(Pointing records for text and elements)

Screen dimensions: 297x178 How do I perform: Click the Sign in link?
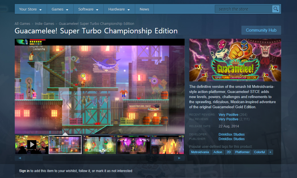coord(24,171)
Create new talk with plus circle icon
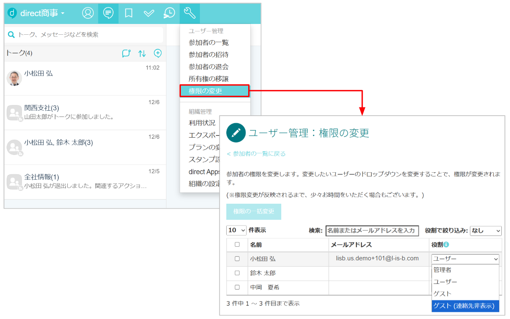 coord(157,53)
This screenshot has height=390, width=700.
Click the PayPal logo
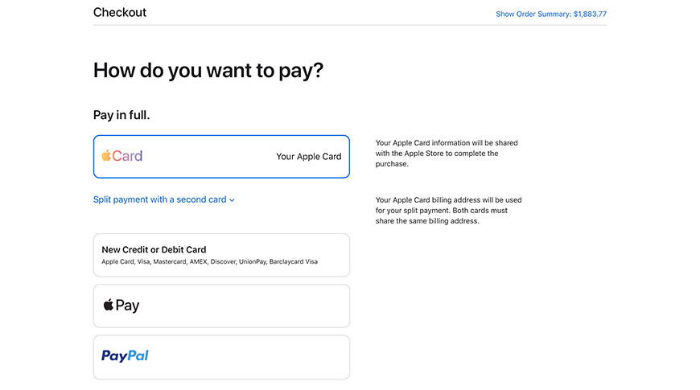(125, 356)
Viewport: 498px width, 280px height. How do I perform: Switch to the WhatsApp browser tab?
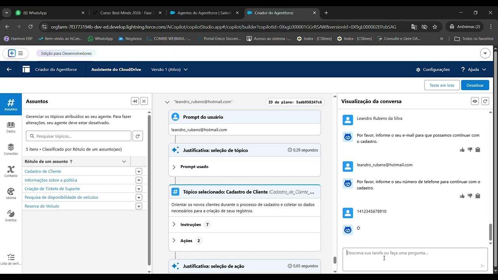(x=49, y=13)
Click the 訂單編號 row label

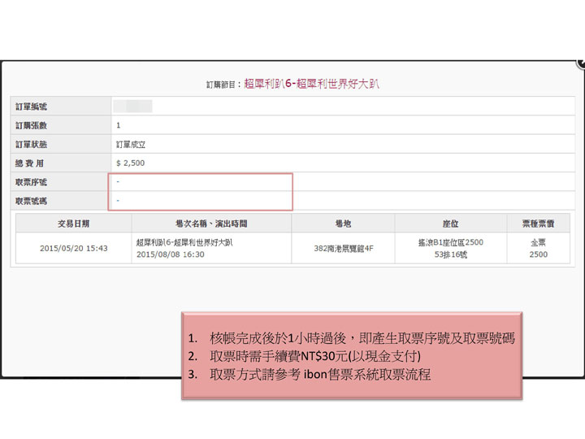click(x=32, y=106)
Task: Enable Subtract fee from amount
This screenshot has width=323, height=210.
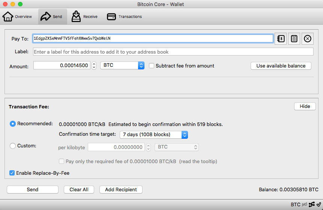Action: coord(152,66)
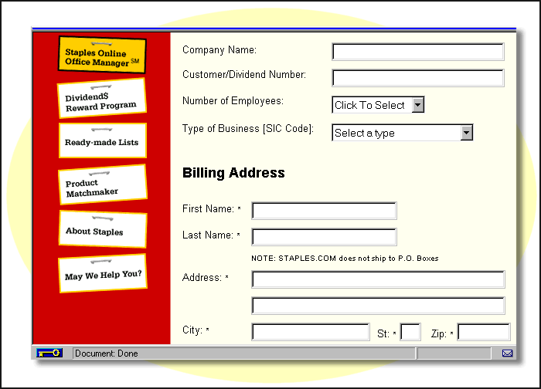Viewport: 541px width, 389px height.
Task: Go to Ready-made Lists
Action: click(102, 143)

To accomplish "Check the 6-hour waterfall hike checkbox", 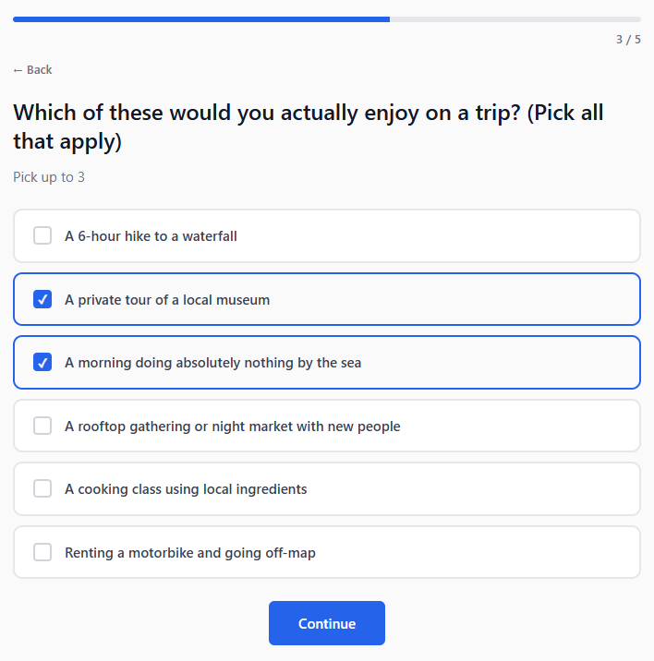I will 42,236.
...
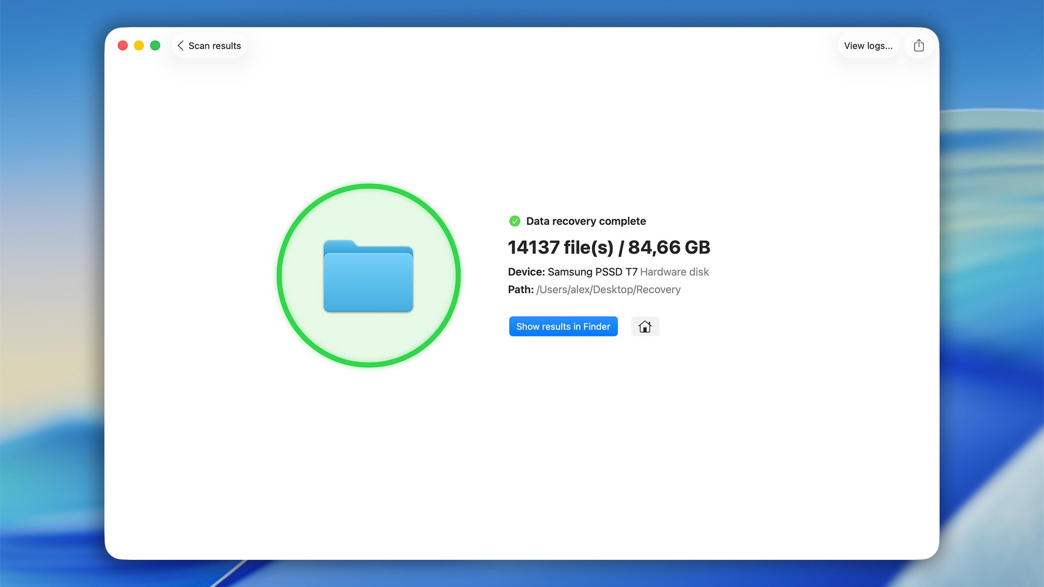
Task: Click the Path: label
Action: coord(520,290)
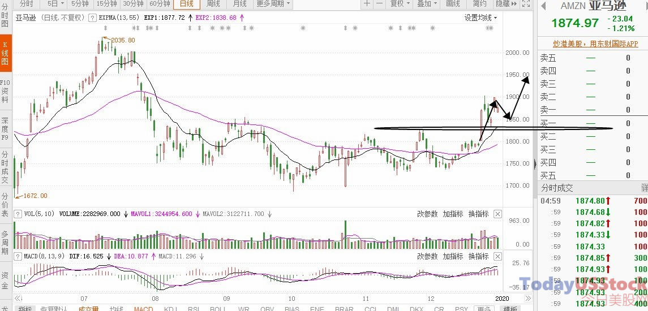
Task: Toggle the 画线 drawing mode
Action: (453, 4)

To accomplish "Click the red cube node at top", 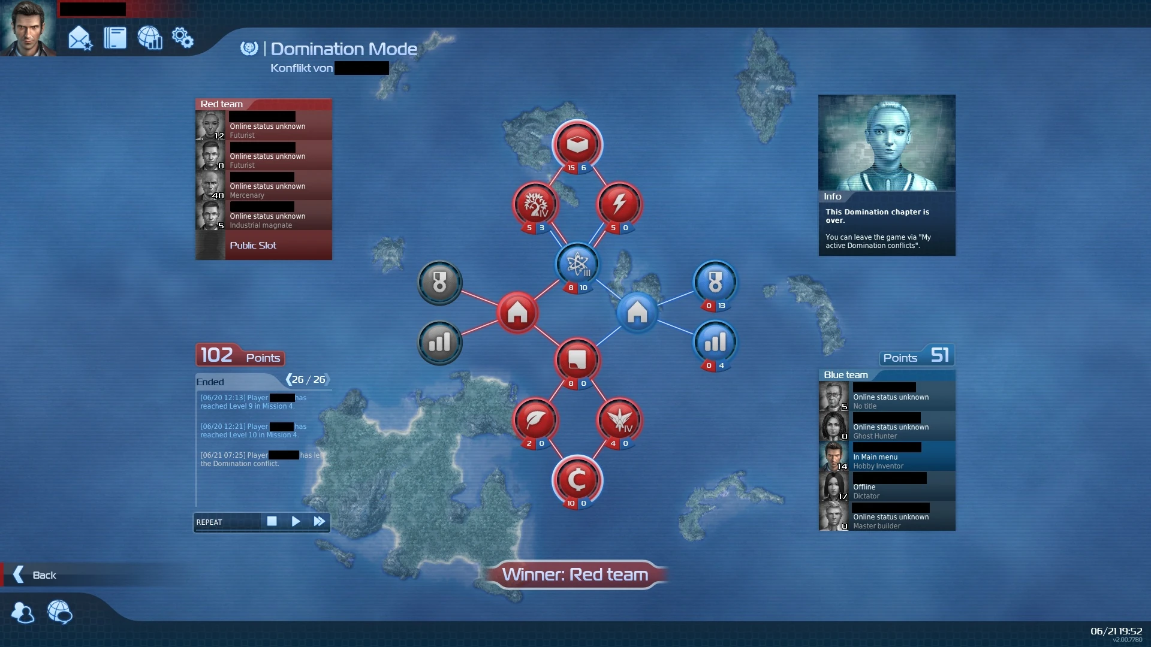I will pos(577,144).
* * *
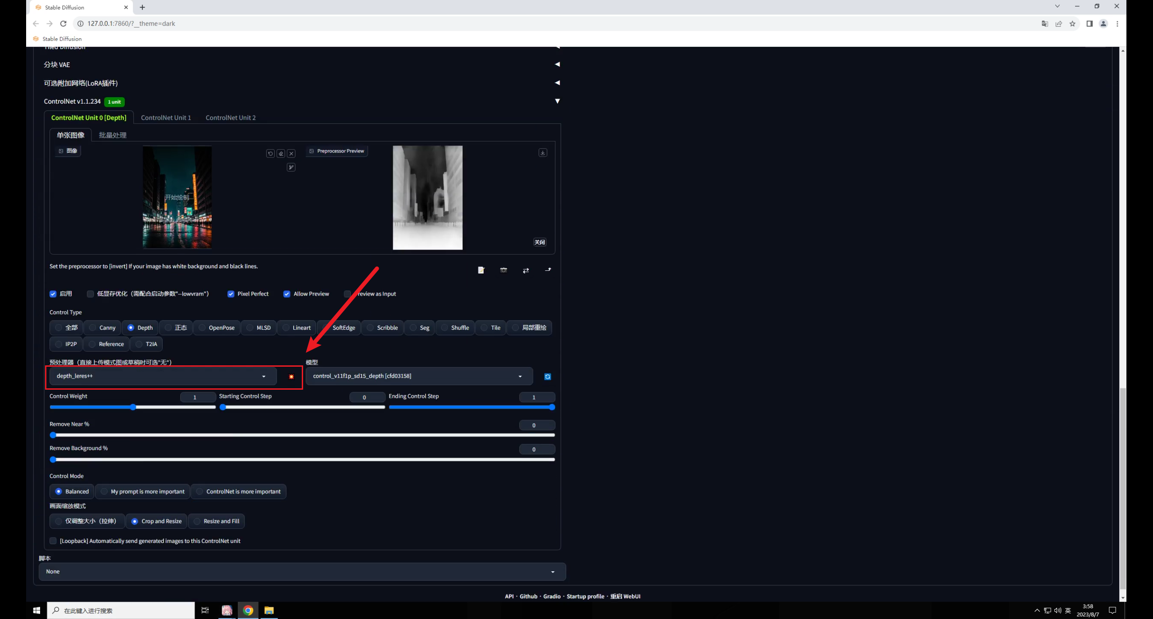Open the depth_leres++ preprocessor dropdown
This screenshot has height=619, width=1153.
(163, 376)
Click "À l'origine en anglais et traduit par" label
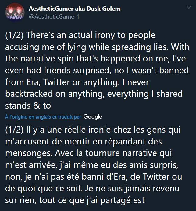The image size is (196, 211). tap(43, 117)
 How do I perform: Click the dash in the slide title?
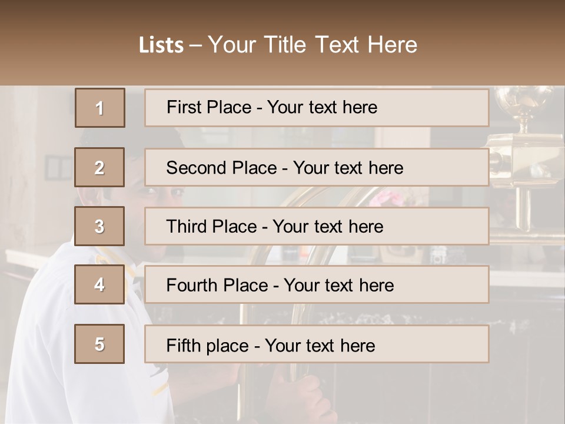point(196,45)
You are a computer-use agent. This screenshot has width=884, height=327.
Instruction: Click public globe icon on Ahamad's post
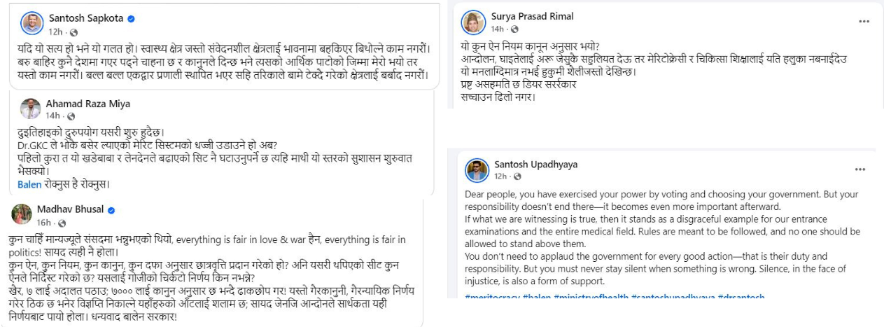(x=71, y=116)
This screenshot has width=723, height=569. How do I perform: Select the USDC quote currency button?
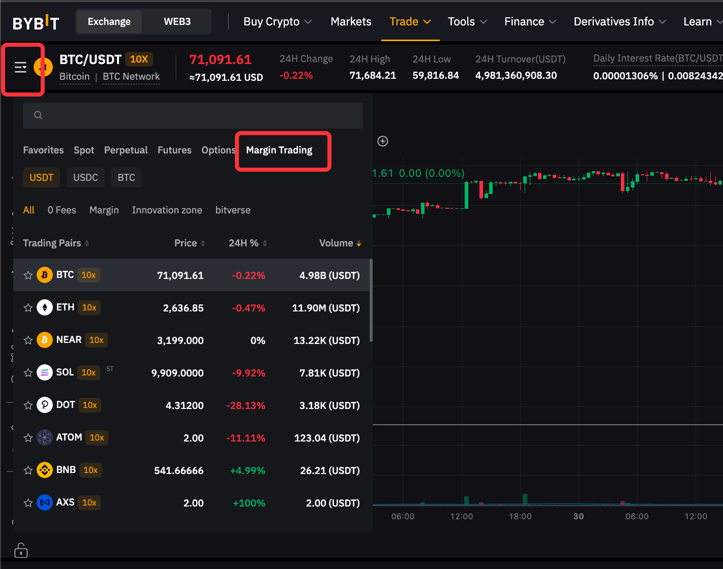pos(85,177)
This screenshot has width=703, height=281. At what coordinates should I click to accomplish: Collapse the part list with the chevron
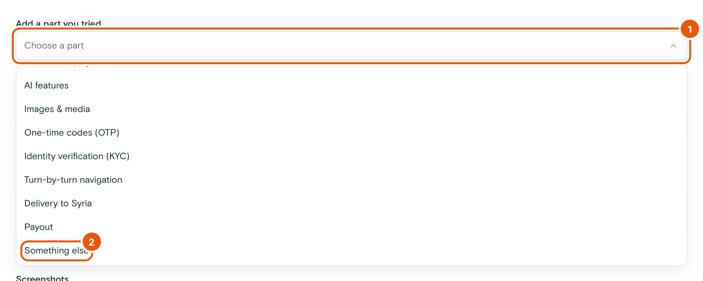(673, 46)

— OBJECTIVE —
Repeat the part of the records that opens with the line containing "Screen dimensions: 297x178" and closes with the line containing "Action: click(102, 143)", keeping both of those lines. Leave the pictures out of your answer.

— PROBLEM SOLUTION —
Screen dimensions: 297x178 How do I perform: Click the Sign in link?
coord(24,171)
Create new talk with plus circle icon
 coord(157,53)
This screenshot has height=390, width=700.
Click the PayPal logo
(125, 356)
Viewport: 498px width, 280px height. How do I perform: Switch to the WhatsApp browser tab?
(x=49, y=13)
Click the 訂單編號 row label

click(x=32, y=106)
Task: Enable Subtract fee from amount
This screenshot has width=323, height=210.
Action: coord(152,66)
Viewport: 541px width, 389px height.
Task: Go to Ready-made Lists
Action: click(102, 143)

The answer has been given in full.